Work to be completed
Across the data below, how many lines have the word "computer" in them? Respond with the number alone.

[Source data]
□ □ □ □ □
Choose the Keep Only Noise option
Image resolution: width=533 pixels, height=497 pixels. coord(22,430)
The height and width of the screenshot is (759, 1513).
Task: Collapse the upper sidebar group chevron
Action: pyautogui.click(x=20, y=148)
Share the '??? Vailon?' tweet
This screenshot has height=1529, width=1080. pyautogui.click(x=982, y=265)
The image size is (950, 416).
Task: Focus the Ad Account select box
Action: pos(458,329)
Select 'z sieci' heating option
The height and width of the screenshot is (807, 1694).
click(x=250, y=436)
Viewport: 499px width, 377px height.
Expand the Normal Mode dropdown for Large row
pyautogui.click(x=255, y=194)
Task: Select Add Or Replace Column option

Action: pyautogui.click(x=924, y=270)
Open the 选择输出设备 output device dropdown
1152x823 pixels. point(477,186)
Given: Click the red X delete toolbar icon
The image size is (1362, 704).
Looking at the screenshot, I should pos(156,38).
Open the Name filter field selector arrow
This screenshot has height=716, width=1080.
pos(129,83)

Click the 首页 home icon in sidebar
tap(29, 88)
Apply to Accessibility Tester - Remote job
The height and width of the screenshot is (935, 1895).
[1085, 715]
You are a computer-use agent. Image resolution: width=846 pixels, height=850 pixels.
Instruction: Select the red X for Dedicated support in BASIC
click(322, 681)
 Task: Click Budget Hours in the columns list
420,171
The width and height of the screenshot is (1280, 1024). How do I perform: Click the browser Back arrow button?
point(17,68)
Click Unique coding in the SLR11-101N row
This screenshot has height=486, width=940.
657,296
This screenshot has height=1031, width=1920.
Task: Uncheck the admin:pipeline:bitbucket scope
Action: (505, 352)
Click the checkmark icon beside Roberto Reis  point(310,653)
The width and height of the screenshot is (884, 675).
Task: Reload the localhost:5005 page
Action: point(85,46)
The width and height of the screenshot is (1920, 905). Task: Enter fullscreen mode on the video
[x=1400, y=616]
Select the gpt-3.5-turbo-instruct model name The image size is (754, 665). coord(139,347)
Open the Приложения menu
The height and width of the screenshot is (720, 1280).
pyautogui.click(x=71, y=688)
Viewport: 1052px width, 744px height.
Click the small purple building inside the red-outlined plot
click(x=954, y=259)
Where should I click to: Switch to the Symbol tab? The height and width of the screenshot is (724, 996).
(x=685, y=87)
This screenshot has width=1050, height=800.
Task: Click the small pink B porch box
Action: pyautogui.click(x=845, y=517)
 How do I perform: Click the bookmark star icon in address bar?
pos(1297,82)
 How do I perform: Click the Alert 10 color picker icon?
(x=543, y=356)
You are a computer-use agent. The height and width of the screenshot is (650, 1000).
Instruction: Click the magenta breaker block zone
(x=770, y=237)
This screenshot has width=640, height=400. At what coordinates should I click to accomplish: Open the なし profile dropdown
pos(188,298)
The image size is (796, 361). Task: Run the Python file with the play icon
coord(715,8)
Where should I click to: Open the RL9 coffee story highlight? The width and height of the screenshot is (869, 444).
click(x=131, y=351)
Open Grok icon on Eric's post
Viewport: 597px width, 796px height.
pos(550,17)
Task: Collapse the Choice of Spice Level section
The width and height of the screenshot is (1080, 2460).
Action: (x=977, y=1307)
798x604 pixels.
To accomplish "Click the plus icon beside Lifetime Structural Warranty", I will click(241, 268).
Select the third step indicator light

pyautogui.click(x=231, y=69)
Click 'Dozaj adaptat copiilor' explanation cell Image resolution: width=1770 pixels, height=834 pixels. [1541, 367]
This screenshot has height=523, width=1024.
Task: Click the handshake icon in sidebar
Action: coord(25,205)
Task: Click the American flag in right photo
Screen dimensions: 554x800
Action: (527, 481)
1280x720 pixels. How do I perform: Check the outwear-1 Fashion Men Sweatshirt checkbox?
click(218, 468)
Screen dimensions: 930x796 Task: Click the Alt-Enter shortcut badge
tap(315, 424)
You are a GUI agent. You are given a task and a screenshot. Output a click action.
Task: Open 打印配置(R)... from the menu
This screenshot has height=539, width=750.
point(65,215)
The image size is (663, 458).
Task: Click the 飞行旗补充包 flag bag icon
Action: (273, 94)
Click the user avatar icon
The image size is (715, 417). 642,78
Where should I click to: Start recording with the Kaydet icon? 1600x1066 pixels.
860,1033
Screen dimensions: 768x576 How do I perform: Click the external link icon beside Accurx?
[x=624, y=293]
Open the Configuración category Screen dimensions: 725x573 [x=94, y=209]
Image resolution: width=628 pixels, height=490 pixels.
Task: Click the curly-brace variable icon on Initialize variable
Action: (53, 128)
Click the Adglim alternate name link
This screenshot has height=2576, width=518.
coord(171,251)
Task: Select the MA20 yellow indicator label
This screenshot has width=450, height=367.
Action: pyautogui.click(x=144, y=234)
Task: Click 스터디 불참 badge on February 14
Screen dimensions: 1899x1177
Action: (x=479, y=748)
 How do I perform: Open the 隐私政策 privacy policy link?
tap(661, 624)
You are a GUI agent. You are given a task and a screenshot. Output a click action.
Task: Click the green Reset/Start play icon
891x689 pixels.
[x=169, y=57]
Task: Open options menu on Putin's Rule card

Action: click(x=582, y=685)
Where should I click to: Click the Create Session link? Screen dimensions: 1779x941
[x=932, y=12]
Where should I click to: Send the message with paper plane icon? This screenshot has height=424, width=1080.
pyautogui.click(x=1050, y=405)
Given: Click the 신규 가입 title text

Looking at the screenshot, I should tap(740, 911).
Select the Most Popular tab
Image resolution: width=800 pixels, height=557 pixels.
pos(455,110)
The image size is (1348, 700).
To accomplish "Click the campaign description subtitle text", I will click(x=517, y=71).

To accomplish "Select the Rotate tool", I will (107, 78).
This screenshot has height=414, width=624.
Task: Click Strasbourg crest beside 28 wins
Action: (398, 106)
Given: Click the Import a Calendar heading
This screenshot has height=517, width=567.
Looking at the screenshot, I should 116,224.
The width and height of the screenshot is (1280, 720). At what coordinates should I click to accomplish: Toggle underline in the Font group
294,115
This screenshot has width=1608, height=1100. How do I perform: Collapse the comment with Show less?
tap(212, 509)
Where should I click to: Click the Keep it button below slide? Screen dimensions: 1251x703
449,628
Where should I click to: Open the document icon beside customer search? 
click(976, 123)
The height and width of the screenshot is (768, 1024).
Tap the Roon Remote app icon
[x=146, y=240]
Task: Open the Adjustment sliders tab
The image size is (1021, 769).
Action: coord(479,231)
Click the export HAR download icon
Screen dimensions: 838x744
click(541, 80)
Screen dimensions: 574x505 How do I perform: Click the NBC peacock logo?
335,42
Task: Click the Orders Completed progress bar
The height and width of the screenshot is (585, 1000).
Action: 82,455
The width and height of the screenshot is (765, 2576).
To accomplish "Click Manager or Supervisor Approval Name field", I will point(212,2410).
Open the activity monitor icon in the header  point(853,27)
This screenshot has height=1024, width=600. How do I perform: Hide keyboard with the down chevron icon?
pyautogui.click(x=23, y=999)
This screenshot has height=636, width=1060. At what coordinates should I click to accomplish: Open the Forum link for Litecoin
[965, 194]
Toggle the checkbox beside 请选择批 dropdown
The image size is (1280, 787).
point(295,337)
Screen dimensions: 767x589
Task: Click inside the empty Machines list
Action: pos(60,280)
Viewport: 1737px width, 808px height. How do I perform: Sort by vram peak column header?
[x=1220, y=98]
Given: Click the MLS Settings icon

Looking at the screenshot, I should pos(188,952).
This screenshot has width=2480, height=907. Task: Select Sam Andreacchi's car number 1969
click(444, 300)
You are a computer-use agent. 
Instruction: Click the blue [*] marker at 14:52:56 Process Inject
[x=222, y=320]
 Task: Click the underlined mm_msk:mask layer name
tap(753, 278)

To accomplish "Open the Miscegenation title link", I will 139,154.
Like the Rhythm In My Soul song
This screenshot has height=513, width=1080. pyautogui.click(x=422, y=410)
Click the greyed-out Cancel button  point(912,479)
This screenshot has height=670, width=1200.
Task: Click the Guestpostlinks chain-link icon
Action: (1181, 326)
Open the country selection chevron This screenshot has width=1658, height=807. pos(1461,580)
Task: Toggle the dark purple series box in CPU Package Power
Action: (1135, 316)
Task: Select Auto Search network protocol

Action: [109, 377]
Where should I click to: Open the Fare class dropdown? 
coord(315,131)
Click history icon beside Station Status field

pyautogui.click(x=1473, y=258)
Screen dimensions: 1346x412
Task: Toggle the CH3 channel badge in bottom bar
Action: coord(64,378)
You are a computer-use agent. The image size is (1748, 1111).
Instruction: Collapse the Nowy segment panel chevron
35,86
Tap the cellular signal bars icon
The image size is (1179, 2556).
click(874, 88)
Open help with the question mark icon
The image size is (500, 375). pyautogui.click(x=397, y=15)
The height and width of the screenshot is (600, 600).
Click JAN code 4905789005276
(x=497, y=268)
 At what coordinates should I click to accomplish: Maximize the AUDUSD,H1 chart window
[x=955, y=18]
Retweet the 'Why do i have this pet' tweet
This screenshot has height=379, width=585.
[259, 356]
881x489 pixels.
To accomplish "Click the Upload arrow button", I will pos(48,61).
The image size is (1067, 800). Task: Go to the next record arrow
□ □ □ □ □
Task response
4